§ **Exercise materials**:
################

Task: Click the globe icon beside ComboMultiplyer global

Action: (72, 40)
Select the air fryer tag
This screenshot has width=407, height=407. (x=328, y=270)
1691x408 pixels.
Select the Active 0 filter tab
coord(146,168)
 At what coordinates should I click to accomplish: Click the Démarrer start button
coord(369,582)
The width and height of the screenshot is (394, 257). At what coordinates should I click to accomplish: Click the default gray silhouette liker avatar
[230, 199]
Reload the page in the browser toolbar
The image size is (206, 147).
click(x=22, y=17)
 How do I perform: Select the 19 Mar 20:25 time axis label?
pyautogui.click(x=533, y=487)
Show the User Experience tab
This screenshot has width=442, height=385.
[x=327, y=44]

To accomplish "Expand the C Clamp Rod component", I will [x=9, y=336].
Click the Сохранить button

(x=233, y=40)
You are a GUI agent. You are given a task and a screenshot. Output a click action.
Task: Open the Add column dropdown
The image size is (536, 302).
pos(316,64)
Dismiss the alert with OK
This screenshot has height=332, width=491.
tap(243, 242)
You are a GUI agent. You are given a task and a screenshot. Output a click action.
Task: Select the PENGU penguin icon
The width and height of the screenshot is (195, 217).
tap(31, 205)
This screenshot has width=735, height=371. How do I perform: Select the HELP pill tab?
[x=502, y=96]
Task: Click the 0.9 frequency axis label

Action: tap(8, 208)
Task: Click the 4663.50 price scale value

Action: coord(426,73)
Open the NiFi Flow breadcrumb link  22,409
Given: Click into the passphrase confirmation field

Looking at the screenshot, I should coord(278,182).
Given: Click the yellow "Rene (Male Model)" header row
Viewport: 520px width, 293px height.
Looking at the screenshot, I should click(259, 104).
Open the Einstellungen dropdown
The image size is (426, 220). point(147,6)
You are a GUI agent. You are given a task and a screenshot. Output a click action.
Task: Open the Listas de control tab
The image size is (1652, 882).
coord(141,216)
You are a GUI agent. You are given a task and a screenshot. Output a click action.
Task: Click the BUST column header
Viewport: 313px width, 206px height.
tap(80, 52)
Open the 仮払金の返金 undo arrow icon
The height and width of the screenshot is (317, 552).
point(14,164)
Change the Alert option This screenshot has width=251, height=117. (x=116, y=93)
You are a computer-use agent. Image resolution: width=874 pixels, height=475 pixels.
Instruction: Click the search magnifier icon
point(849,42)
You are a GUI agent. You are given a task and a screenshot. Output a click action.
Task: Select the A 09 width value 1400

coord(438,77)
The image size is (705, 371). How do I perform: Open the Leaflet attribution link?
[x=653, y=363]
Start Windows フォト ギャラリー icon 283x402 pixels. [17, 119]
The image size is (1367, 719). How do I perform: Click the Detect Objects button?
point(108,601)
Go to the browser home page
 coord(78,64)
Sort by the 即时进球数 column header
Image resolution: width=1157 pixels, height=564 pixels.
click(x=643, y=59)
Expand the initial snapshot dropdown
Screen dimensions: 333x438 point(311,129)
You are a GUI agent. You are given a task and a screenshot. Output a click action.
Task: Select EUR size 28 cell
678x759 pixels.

################

§ **What you need to do**: Output the entire data exactly, line for line.

§ **Answer space**:
Task: Click the globe icon beside ComboMultiplyer global

Action: (72, 40)
Select the air fryer tag
This screenshot has width=407, height=407. (x=328, y=270)
1691x408 pixels.
Select the Active 0 filter tab
coord(146,168)
 At what coordinates should I click to accomplish: Click the Démarrer start button
coord(369,582)
The width and height of the screenshot is (394, 257). At what coordinates should I click to accomplish: Click the default gray silhouette liker avatar
[230, 199]
Reload the page in the browser toolbar
The image size is (206, 147).
click(x=22, y=17)
 How do I perform: Select the 19 Mar 20:25 time axis label?
pyautogui.click(x=533, y=487)
Show the User Experience tab
This screenshot has width=442, height=385.
[x=327, y=44]

To accomplish "Expand the C Clamp Rod component", I will [x=9, y=336].
Click the Сохранить button

(x=233, y=40)
You are a GUI agent. You are given a task and a screenshot. Output a click action.
Task: Open the Add column dropdown
The image size is (536, 302).
pos(316,64)
Dismiss the alert with OK
This screenshot has height=332, width=491.
tap(243, 242)
You are a GUI agent. You are given a task and a screenshot. Output a click action.
Task: Select the PENGU penguin icon
The width and height of the screenshot is (195, 217).
tap(31, 205)
This screenshot has width=735, height=371. How do I perform: Select the HELP pill tab?
[x=502, y=96]
Task: Click the 0.9 frequency axis label

Action: tap(8, 208)
Task: Click the 4663.50 price scale value

Action: coord(426,73)
Open the NiFi Flow breadcrumb link  22,409
Given: Click into the passphrase confirmation field

Looking at the screenshot, I should coord(278,182).
Given: Click the yellow "Rene (Male Model)" header row
Viewport: 520px width, 293px height.
Looking at the screenshot, I should click(259, 104).
Open the Einstellungen dropdown
The image size is (426, 220). point(147,6)
You are a GUI agent. You are given a task and a screenshot. Output a click action.
Task: Open the Listas de control tab
The image size is (1652, 882).
coord(141,216)
You are a GUI agent. You are given a task and a screenshot. Output a click action.
Task: Click the BUST column header
Viewport: 313px width, 206px height.
tap(80, 52)
Open the 仮払金の返金 undo arrow icon
The height and width of the screenshot is (317, 552).
point(14,164)
Change the Alert option This screenshot has width=251, height=117. (x=116, y=93)
You are a computer-use agent. Image resolution: width=874 pixels, height=475 pixels.
Instruction: Click the search magnifier icon
point(849,42)
You are a GUI agent. You are given a task and a screenshot. Output a click action.
Task: Select the A 09 width value 1400

coord(438,77)
The image size is (705, 371). How do I perform: Open the Leaflet attribution link?
[x=653, y=363]
Start Windows フォト ギャラリー icon 283x402 pixels. [17, 119]
The image size is (1367, 719). How do I perform: Click the Detect Objects button?
point(108,601)
Go to the browser home page
 coord(78,64)
Sort by the 即时进球数 column header
Image resolution: width=1157 pixels, height=564 pixels.
click(x=643, y=59)
Expand the initial snapshot dropdown
Screen dimensions: 333x438 point(311,129)
You are a GUI agent. You are given a task and a screenshot. Output a click action.
Task: Select EUR size 28 cell
678x759 pixels.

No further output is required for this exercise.